1 files changed, 88 insertions, 26 deletions
diff --git a/kernel/context_tracking.c b/kernel/context_tracking.c
index e0e07fd55508..65349f07b878 100644
--- a/kernel/context_tracking.c
+++ b/kernel/context_tracking.c
@@ -1,29 +1,41 @@
+/*
+ * Context tracking: Probe on high level context boundaries such as kernel
+ * and userspace. This includes syscalls and exceptions entry/exit.
+ *
+ * This is used by RCU to remove its dependency on the timer tick while a CPU
+ * runs in userspace.
+ *
+ *  Started by Frederic Weisbecker:
+ *
+ * Copyright (C) 2012 Red Hat, Inc., Frederic Weisbecker <fweisbec@redhat.com>
+ *
+ * Many thanks to Gilad Ben-Yossef, Paul McKenney, Ingo Molnar, Andrew Morton,
+ * Steven Rostedt, Peter Zijlstra for suggestions and improvements.
+ *
+ */
 #include <linux/context_tracking.h>
+#include <linux/kvm_host.h>
 #include <linux/rcupdate.h>
 #include <linux/sched.h>
-#include <linux/percpu.h>
 #include <linux/hardirq.h>
+#include <linux/export.h>
-struct context_tracking {
+DEFINE_PER_CPU(struct context_tracking, context_tracking) = {
-        /*
-         * When active is false, hooks are not set to
-         * minimize overhead: TIF flags are cleared
-         * and calls to user_enter/exit are ignored. This
-         * may be further optimized using static keys.
-         */
-        bool active;
-        enum {
-                IN_KERNEL = 0,
-                IN_USER,
-        } state;
-};
-static DEFINE_PER_CPU(struct context_tracking, context_tracking) = {
 #ifdef CONFIG_CONTEXT_TRACKING_FORCE
        .active = true,
 #endif
 };
+/**
+ * user_enter - Inform the context tracking that the CPU is going to
+ *              enter userspace mode.
+ *
+ * This function must be called right before we switch from the kernel
+ * to userspace, when it's guaranteed the remaining kernel instructions
+ * to execute won't use any RCU read side critical section because this
+ * function sets RCU in extended quiescent state.
+ */
 void user_enter(void)
 {
        unsigned long flags;
@@ -39,40 +51,90 @@ void user_enter(void)
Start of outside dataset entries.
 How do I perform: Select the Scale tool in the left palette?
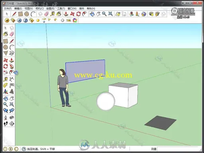pos(6,73)
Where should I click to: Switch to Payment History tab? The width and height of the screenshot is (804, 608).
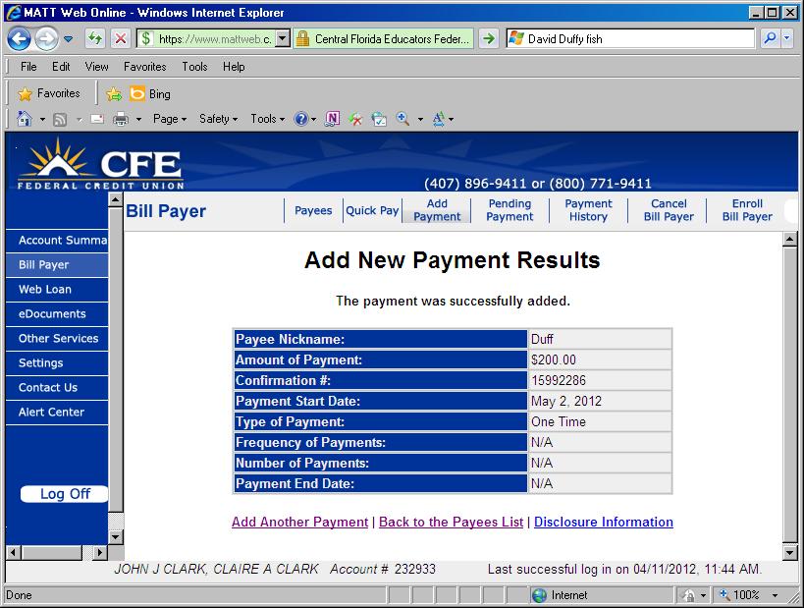coord(588,210)
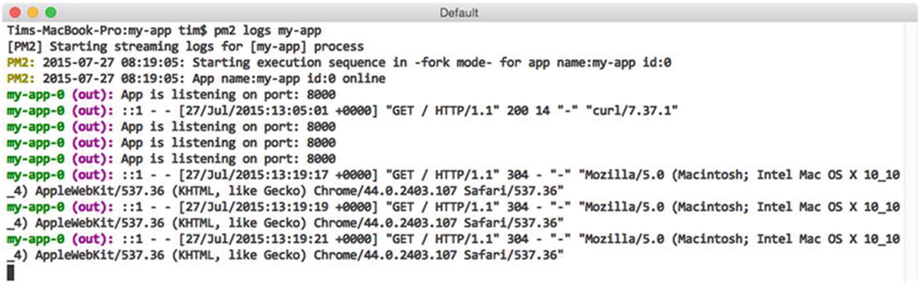
Task: Click the "Default" window title
Action: click(x=459, y=13)
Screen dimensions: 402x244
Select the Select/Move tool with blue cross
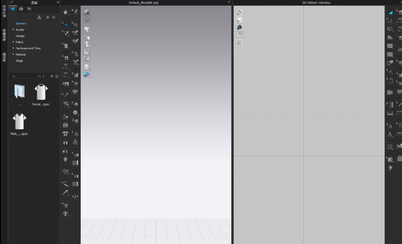click(x=66, y=24)
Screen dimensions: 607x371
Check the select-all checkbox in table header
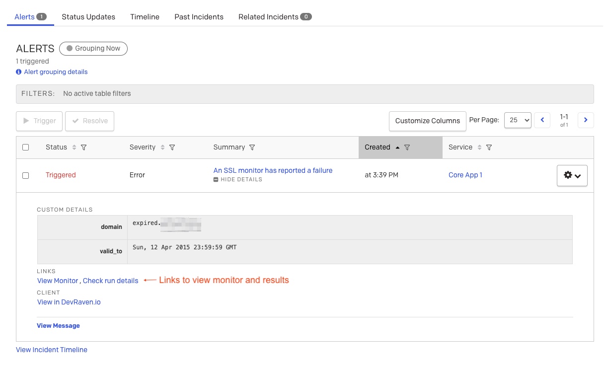[x=26, y=147]
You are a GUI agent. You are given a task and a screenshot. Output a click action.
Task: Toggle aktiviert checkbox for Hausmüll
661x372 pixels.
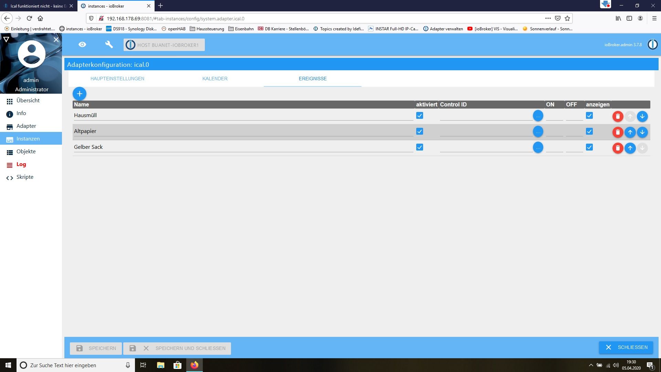419,115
        if (in_interrupt())
                return;
+        /* Kernel threads aren't supposed to go to userspace */
        WARN_ON_ONCE(!current->mm);
        local_irq_save(flags);
        if (__this_cpu_read(context_tracking.active) &&
            __this_cpu_read(context_tracking.state) != IN_USER) {
-                __this_cpu_write(context_tracking.state, IN_USER);
+                /*
+                 * At this stage, only low level arch entry code remains and
+                 * then we'll run in userspace. We can assume there won't be
+                 * any RCU read-side critical section until the next call to
+                 * user_exit() or rcu_irq_enter(). Let's remove RCU's dependency
+                 * on the tick.
+                 */
+                vtime_user_enter(current);
                rcu_user_enter();
+                __this_cpu_write(context_tracking.state, IN_USER);
        }
        local_irq_restore(flags);
 }
+/**
+ * user_exit - Inform the context tracking that the CPU is
+ *             exiting userspace mode and entering the kernel.
+ *
+ * This function must be called after we entered the kernel from userspace
+ * before any use of RCU read side critical section. This potentially include
+ * any high level kernel code like syscalls, exceptions, signal handling, etc...
+ *
+ * This call supports re-entrancy. This way it can be called from any exception
+ * handler without needing to know if we came from userspace or not.
+ */
 void user_exit(void)
 {
        unsigned long flags;
-        /*
-         * Some contexts may involve an exception occuring in an irq,
-         * leading to that nesting:
-         * rcu_irq_enter() rcu_user_exit() rcu_user_exit() rcu_irq_exit()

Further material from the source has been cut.